Copy only what lies from the line containing "Image resolution: width=785" through the line containing "How do I perform: Open" in the entries below, keeping both end lines exact and dropping every picture.

* [RECORD SET]:
+++
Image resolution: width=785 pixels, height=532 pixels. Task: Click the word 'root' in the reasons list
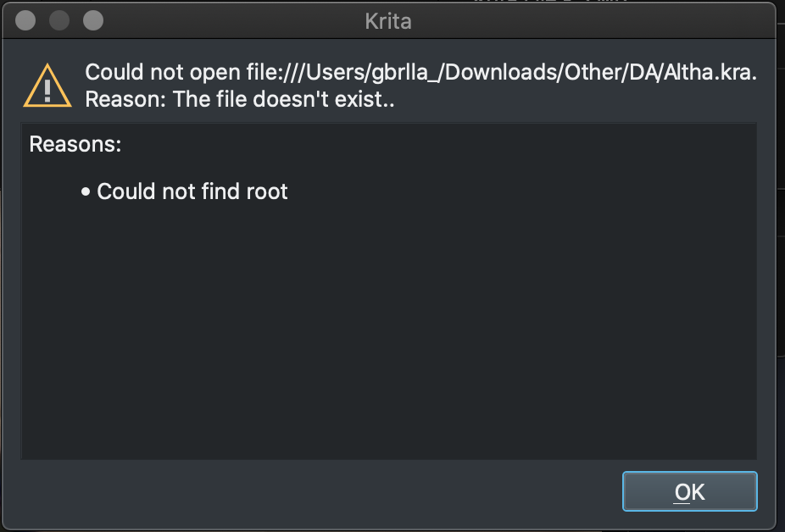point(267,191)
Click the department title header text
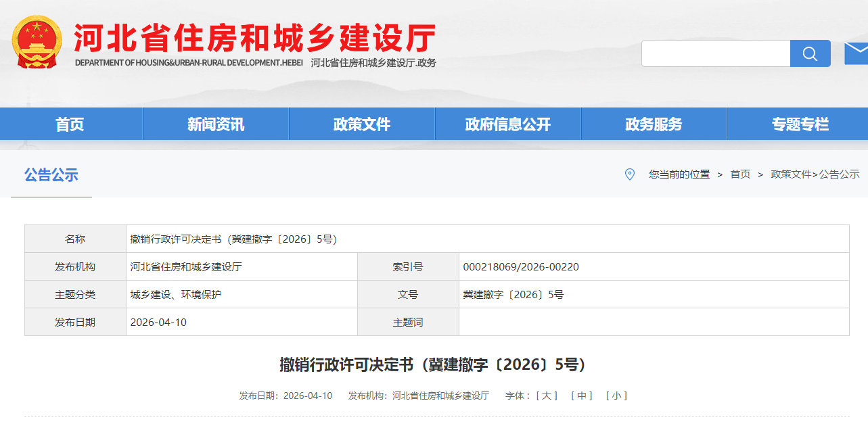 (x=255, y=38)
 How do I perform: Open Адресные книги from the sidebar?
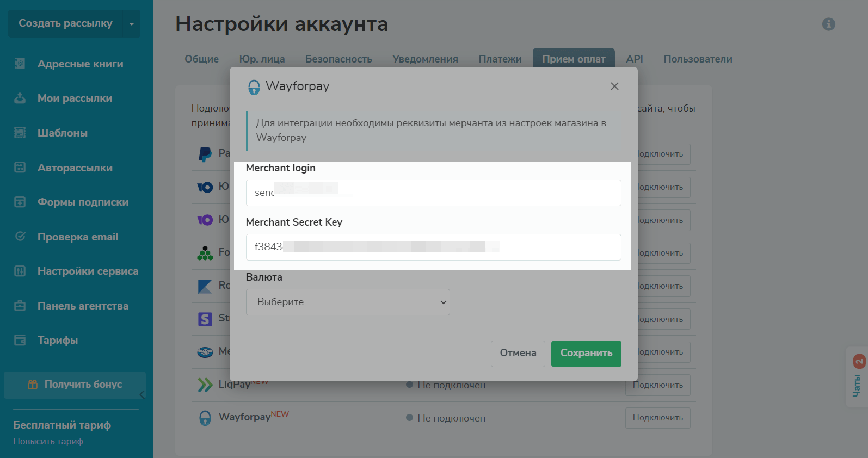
+++
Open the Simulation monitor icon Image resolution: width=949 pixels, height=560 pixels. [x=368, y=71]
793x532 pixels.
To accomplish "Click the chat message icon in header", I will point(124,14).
+++
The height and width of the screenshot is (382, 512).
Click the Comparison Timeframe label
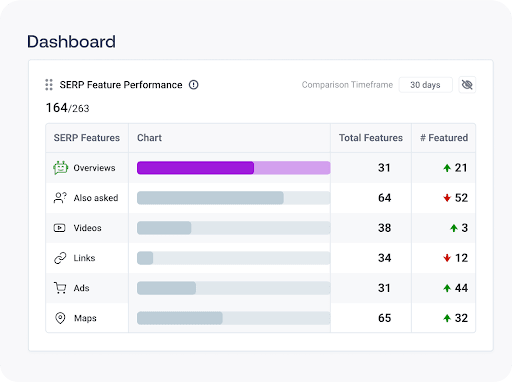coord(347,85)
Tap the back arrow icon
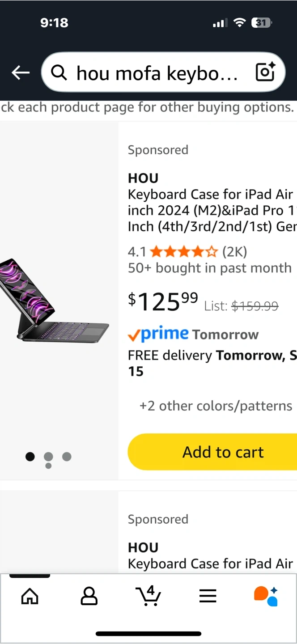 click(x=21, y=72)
+++
* [FINAL ANSWER]:
Image resolution: width=785 pixels, height=532 pixels. Task: Click the word 'root' in the reasons list
point(267,191)
Click the department title header text
 (x=255, y=38)
 How do I perform: Open Адресные книги from the sidebar?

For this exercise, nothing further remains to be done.